THE DATA:
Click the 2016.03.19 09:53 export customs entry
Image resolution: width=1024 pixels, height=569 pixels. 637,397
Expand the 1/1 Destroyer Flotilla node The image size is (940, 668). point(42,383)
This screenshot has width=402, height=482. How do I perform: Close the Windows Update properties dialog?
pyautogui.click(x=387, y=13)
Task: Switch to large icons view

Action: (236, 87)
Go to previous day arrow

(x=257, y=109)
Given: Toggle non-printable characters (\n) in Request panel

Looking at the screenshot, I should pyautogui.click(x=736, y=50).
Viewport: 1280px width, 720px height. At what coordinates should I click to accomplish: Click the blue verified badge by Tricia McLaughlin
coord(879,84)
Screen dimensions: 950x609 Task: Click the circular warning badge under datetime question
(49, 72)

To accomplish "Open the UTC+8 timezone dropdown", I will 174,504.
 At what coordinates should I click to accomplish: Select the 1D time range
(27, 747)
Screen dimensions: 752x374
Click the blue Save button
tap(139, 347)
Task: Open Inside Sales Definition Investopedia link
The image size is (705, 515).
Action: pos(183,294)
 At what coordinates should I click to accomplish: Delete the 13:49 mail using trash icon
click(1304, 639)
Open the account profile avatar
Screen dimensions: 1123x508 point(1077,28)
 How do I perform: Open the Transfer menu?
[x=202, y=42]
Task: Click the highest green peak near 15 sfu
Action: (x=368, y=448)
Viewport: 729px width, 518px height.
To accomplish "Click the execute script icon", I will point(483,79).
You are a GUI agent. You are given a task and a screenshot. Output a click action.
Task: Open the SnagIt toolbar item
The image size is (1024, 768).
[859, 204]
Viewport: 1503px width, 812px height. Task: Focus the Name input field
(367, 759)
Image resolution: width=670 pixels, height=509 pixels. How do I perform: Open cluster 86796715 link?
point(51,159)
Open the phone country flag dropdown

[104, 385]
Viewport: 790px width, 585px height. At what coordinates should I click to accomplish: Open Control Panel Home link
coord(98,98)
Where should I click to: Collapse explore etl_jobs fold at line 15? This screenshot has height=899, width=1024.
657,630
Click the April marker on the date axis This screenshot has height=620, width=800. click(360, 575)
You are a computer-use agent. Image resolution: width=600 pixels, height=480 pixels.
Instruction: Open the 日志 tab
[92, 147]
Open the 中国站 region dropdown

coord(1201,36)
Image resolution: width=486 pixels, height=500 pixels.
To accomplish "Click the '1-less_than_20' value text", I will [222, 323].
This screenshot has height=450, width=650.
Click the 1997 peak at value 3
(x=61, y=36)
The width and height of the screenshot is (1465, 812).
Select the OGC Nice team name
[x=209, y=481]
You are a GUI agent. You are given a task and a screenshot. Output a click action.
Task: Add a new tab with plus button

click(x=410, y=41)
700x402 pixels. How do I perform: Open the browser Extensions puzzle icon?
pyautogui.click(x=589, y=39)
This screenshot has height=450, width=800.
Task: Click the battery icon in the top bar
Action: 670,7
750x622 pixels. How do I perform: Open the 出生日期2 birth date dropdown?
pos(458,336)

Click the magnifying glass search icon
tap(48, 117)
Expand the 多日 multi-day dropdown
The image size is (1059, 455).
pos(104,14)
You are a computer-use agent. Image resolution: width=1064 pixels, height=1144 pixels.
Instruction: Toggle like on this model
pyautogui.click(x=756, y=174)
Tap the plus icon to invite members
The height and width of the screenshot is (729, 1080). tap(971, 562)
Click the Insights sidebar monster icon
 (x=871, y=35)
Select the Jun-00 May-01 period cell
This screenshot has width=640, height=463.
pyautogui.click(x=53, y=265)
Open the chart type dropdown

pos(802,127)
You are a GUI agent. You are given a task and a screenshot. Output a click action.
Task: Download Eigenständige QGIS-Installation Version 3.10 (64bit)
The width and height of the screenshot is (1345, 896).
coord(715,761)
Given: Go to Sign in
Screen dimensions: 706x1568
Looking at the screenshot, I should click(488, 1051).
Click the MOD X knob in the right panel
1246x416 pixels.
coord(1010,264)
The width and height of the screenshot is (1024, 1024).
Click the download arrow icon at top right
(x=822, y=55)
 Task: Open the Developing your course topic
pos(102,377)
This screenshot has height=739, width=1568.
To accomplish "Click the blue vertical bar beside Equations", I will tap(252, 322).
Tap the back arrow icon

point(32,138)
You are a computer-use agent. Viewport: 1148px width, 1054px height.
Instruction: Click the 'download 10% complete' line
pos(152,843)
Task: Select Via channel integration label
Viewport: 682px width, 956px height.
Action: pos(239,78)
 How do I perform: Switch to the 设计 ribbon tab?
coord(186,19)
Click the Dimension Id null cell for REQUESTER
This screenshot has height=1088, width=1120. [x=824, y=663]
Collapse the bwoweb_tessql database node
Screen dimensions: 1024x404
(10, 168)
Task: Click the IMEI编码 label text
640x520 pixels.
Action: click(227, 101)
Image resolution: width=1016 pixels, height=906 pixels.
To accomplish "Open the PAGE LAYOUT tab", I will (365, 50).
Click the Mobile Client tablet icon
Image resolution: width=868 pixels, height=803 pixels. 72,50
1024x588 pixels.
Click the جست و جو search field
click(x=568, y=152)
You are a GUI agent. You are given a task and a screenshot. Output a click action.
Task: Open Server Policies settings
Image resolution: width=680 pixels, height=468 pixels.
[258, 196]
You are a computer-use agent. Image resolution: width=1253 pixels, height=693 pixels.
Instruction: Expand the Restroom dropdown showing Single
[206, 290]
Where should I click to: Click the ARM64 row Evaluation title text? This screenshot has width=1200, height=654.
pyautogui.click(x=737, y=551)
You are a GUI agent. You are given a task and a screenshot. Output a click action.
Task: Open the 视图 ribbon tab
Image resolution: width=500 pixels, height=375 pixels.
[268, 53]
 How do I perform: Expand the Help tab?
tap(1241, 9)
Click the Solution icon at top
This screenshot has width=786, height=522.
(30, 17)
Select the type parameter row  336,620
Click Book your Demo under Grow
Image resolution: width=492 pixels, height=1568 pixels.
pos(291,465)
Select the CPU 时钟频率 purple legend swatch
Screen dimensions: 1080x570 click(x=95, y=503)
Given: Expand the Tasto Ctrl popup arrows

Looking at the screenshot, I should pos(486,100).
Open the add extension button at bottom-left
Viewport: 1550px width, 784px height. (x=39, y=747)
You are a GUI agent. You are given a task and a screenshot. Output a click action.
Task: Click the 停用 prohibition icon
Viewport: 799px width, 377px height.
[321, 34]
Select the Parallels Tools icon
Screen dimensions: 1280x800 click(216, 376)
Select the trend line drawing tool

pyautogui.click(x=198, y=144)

WHAT TO PRODUCE: All the records above are to be reproduced exactly.

SOLVED EXERCISE:
Click the 2016.03.19 09:53 export customs entry
Image resolution: width=1024 pixels, height=569 pixels. 637,397
Expand the 1/1 Destroyer Flotilla node The image size is (940, 668). point(42,383)
This screenshot has width=402, height=482. How do I perform: Close the Windows Update properties dialog?
pyautogui.click(x=387, y=13)
Task: Switch to large icons view

Action: (236, 87)
Go to previous day arrow

(x=257, y=109)
Given: Toggle non-printable characters (\n) in Request panel

Looking at the screenshot, I should pyautogui.click(x=736, y=50).
Viewport: 1280px width, 720px height. At what coordinates should I click to accomplish: Click the blue verified badge by Tricia McLaughlin
coord(879,84)
Screen dimensions: 950x609 Task: Click the circular warning badge under datetime question
(49, 72)

To accomplish "Open the UTC+8 timezone dropdown", I will 174,504.
 At what coordinates should I click to accomplish: Select the 1D time range
(27, 747)
Screen dimensions: 752x374
Click the blue Save button
tap(139, 347)
Task: Open Inside Sales Definition Investopedia link
The image size is (705, 515).
Action: pos(183,294)
 At what coordinates should I click to accomplish: Delete the 13:49 mail using trash icon
click(1304, 639)
Open the account profile avatar
Screen dimensions: 1123x508 point(1077,28)
 How do I perform: Open the Transfer menu?
[x=202, y=42]
Task: Click the highest green peak near 15 sfu
Action: (x=368, y=448)
Viewport: 729px width, 518px height.
To accomplish "Click the execute script icon", I will point(483,79).
You are a GUI agent. You are given a task and a screenshot. Output a click action.
Task: Open the SnagIt toolbar item
The image size is (1024, 768).
[859, 204]
Viewport: 1503px width, 812px height. Task: Focus the Name input field
(367, 759)
Image resolution: width=670 pixels, height=509 pixels. How do I perform: Open cluster 86796715 link?
point(51,159)
Open the phone country flag dropdown

[104, 385]
Viewport: 790px width, 585px height. At what coordinates should I click to accomplish: Open Control Panel Home link
coord(98,98)
Where should I click to: Collapse explore etl_jobs fold at line 15? This screenshot has height=899, width=1024.
657,630
Click the April marker on the date axis This screenshot has height=620, width=800. click(360, 575)
You are a computer-use agent. Image resolution: width=600 pixels, height=480 pixels.
Instruction: Open the 日志 tab
[92, 147]
Open the 中国站 region dropdown

coord(1201,36)
Image resolution: width=486 pixels, height=500 pixels.
To accomplish "Click the '1-less_than_20' value text", I will [222, 323].
This screenshot has height=450, width=650.
Click the 1997 peak at value 3
(x=61, y=36)
The width and height of the screenshot is (1465, 812).
Select the OGC Nice team name
[x=209, y=481]
You are a GUI agent. You are given a task and a screenshot. Output a click action.
Task: Add a new tab with plus button

click(x=410, y=41)
700x402 pixels. How do I perform: Open the browser Extensions puzzle icon?
pyautogui.click(x=589, y=39)
This screenshot has height=450, width=800.
Task: Click the battery icon in the top bar
Action: 670,7
750x622 pixels. How do I perform: Open the 出生日期2 birth date dropdown?
pos(458,336)

Click the magnifying glass search icon
tap(48, 117)
Expand the 多日 multi-day dropdown
The image size is (1059, 455).
pos(104,14)
You are a computer-use agent. Image resolution: width=1064 pixels, height=1144 pixels.
Instruction: Toggle like on this model
pyautogui.click(x=756, y=174)
Tap the plus icon to invite members
The height and width of the screenshot is (729, 1080). tap(971, 562)
Click the Insights sidebar monster icon
 (x=871, y=35)
Select the Jun-00 May-01 period cell
This screenshot has width=640, height=463.
pyautogui.click(x=53, y=265)
Open the chart type dropdown

pos(802,127)
You are a GUI agent. You are given a task and a screenshot. Output a click action.
Task: Download Eigenständige QGIS-Installation Version 3.10 (64bit)
The width and height of the screenshot is (1345, 896).
coord(715,761)
Given: Go to Sign in
Screen dimensions: 706x1568
Looking at the screenshot, I should click(488, 1051).
Click the MOD X knob in the right panel
1246x416 pixels.
coord(1010,264)
The width and height of the screenshot is (1024, 1024).
Click the download arrow icon at top right
(x=822, y=55)
 Task: Open the Developing your course topic
pos(102,377)
This screenshot has height=739, width=1568.
To accomplish "Click the blue vertical bar beside Equations", I will tap(252, 322).
Tap the back arrow icon

point(32,138)
You are a computer-use agent. Viewport: 1148px width, 1054px height.
Instruction: Click the 'download 10% complete' line
pos(152,843)
Task: Select Via channel integration label
Viewport: 682px width, 956px height.
Action: pos(239,78)
 How do I perform: Switch to the 设计 ribbon tab?
coord(186,19)
Click the Dimension Id null cell for REQUESTER
This screenshot has height=1088, width=1120. [x=824, y=663]
Collapse the bwoweb_tessql database node
Screen dimensions: 1024x404
(10, 168)
Task: Click the IMEI编码 label text
640x520 pixels.
Action: click(227, 101)
Image resolution: width=1016 pixels, height=906 pixels.
To accomplish "Open the PAGE LAYOUT tab", I will (365, 50).
Click the Mobile Client tablet icon
Image resolution: width=868 pixels, height=803 pixels. 72,50
1024x588 pixels.
Click the جست و جو search field
click(x=568, y=152)
You are a GUI agent. You are given a task and a screenshot. Output a click action.
Task: Open Server Policies settings
Image resolution: width=680 pixels, height=468 pixels.
[258, 196]
You are a computer-use agent. Image resolution: width=1253 pixels, height=693 pixels.
Instruction: Expand the Restroom dropdown showing Single
[206, 290]
Where should I click to: Click the ARM64 row Evaluation title text? This screenshot has width=1200, height=654.
pyautogui.click(x=737, y=551)
You are a GUI agent. You are given a task and a screenshot. Output a click action.
Task: Open the 视图 ribbon tab
Image resolution: width=500 pixels, height=375 pixels.
[268, 53]
 How do I perform: Expand the Help tab?
tap(1241, 9)
Click the Solution icon at top
This screenshot has width=786, height=522.
(30, 17)
Select the type parameter row  336,620
Click Book your Demo under Grow
Image resolution: width=492 pixels, height=1568 pixels.
pos(291,465)
Select the CPU 时钟频率 purple legend swatch
Screen dimensions: 1080x570 click(x=95, y=503)
Given: Expand the Tasto Ctrl popup arrows

Looking at the screenshot, I should pos(486,100).
Open the add extension button at bottom-left
Viewport: 1550px width, 784px height. (x=39, y=747)
You are a GUI agent. You are given a task and a screenshot. Output a click action.
Task: Click the 停用 prohibition icon
Viewport: 799px width, 377px height.
[321, 34]
Select the Parallels Tools icon
Screen dimensions: 1280x800 click(216, 376)
Select the trend line drawing tool

pyautogui.click(x=198, y=144)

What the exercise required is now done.